> [Exercise aim]: Here is a block of entries. Write out its lines exactly, from the first through the one containing "Click the 92".

> [Material for the task]:
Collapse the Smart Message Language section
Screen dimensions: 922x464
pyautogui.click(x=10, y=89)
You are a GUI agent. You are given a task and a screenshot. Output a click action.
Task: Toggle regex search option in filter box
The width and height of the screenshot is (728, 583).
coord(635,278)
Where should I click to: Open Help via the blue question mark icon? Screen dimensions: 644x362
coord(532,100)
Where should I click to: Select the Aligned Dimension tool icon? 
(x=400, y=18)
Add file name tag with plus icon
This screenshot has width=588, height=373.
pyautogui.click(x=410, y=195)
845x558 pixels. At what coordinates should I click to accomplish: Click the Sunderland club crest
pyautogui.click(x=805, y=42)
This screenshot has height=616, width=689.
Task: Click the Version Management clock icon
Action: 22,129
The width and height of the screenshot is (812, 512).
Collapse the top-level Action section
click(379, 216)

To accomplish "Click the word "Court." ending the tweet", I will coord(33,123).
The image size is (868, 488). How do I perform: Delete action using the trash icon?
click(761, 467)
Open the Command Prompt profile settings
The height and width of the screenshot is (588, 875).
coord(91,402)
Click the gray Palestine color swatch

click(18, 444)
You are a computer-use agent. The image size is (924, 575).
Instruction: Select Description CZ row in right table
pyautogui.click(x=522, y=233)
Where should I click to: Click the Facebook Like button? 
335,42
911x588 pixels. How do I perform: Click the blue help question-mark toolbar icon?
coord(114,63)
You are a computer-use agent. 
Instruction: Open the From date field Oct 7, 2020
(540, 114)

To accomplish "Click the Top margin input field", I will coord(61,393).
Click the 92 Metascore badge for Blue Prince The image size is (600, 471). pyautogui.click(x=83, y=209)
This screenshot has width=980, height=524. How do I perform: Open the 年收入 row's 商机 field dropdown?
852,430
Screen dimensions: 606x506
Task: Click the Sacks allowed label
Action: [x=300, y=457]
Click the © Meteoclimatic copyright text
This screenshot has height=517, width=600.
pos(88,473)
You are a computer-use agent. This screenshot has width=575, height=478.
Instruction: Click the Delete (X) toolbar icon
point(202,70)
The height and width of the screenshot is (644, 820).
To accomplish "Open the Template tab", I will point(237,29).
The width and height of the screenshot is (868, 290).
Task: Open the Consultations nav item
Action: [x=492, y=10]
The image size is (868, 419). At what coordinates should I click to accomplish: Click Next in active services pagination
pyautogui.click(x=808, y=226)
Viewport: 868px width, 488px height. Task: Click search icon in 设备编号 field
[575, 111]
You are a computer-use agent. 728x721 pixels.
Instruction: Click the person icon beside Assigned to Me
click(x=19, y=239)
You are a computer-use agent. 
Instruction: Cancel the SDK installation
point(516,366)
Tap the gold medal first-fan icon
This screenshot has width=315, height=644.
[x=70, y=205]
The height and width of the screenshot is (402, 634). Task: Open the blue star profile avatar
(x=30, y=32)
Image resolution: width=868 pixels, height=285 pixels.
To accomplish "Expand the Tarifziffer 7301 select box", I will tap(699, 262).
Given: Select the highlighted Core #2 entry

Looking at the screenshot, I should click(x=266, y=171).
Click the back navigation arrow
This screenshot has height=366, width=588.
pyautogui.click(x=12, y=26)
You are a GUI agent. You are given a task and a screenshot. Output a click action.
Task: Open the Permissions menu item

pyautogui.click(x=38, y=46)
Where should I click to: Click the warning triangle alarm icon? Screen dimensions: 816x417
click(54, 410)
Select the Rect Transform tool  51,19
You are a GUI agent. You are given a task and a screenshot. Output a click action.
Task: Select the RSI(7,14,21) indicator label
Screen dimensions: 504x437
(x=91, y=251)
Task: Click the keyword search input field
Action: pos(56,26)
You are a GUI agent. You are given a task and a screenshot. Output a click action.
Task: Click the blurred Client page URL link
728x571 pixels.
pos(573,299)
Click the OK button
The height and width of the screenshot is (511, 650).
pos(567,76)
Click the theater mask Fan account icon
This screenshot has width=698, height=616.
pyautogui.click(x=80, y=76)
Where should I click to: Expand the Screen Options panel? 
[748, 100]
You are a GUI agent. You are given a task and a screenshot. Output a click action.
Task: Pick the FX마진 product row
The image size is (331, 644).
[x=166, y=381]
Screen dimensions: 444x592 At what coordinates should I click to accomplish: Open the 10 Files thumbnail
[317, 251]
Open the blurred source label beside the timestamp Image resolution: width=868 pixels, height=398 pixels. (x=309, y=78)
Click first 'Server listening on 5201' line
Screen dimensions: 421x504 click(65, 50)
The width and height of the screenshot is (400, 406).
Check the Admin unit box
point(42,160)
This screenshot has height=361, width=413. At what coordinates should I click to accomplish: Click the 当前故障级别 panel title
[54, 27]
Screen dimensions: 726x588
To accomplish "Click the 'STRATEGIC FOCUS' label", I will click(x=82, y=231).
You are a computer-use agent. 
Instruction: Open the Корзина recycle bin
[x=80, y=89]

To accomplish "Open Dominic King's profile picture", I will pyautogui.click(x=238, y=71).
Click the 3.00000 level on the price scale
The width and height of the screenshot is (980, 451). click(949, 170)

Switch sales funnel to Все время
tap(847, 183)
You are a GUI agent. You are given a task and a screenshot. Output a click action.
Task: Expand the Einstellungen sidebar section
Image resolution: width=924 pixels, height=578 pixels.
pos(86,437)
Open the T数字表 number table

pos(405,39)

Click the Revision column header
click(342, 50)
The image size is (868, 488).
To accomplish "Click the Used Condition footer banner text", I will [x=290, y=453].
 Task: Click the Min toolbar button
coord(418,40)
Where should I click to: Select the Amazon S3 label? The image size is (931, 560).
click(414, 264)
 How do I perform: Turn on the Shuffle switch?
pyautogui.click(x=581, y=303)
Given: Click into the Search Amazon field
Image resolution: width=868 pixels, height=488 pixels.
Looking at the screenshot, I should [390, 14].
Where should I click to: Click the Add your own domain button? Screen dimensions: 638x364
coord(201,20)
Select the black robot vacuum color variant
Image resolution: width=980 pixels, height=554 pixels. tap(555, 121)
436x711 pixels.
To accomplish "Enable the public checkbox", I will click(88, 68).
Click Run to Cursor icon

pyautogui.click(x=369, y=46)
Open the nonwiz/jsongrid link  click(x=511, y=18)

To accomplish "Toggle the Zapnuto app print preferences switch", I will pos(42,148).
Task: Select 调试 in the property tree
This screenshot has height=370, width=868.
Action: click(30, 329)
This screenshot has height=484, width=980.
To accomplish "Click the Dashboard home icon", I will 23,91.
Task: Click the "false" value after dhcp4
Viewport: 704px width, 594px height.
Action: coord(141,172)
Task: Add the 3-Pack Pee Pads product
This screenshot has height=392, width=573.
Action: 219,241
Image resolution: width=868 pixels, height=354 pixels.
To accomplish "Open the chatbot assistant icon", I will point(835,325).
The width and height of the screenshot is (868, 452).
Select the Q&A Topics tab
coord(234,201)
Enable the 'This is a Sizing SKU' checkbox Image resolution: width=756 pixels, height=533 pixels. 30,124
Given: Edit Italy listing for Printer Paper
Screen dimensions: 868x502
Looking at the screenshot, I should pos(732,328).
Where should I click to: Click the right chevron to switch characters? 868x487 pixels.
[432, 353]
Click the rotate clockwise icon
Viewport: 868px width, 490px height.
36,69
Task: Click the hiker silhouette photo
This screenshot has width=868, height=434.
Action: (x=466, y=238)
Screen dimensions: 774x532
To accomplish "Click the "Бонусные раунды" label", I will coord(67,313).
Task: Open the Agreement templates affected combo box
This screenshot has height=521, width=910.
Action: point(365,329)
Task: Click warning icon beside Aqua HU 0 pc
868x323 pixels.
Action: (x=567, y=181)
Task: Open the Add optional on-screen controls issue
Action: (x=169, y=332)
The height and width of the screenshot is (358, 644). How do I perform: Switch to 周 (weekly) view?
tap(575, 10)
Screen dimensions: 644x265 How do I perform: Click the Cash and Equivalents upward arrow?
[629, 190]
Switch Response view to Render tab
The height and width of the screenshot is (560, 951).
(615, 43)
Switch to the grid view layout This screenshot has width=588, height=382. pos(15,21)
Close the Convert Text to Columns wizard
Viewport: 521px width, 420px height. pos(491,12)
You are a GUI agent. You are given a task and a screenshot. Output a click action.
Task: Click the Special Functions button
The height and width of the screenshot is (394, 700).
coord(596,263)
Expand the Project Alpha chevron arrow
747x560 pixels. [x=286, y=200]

> [Reply to the exercise]:
Collapse the Smart Message Language section
Screen dimensions: 922x464
pyautogui.click(x=10, y=89)
You are a GUI agent. You are given a task and a screenshot. Output a click action.
Task: Toggle regex search option in filter box
The width and height of the screenshot is (728, 583).
coord(635,278)
Where should I click to: Open Help via the blue question mark icon? Screen dimensions: 644x362
coord(532,100)
Where should I click to: Select the Aligned Dimension tool icon? 
(x=400, y=18)
Add file name tag with plus icon
This screenshot has width=588, height=373.
pyautogui.click(x=410, y=195)
845x558 pixels. At what coordinates should I click to accomplish: Click the Sunderland club crest
pyautogui.click(x=805, y=42)
This screenshot has height=616, width=689.
Task: Click the Version Management clock icon
Action: 22,129
The width and height of the screenshot is (812, 512).
Collapse the top-level Action section
click(379, 216)

To accomplish "Click the word "Court." ending the tweet", I will coord(33,123).
The image size is (868, 488). How do I perform: Delete action using the trash icon?
click(761, 467)
Open the Command Prompt profile settings
The height and width of the screenshot is (588, 875).
coord(91,402)
Click the gray Palestine color swatch

click(18, 444)
You are a computer-use agent. The image size is (924, 575).
Instruction: Select Description CZ row in right table
pyautogui.click(x=522, y=233)
Where should I click to: Click the Facebook Like button? 
335,42
911x588 pixels. How do I perform: Click the blue help question-mark toolbar icon?
coord(114,63)
You are a computer-use agent. 
Instruction: Open the From date field Oct 7, 2020
(540, 114)

To accomplish "Click the Top margin input field", I will coord(61,393).
Click the 92 Metascore badge for Blue Prince The image size is (600, 471). pyautogui.click(x=83, y=209)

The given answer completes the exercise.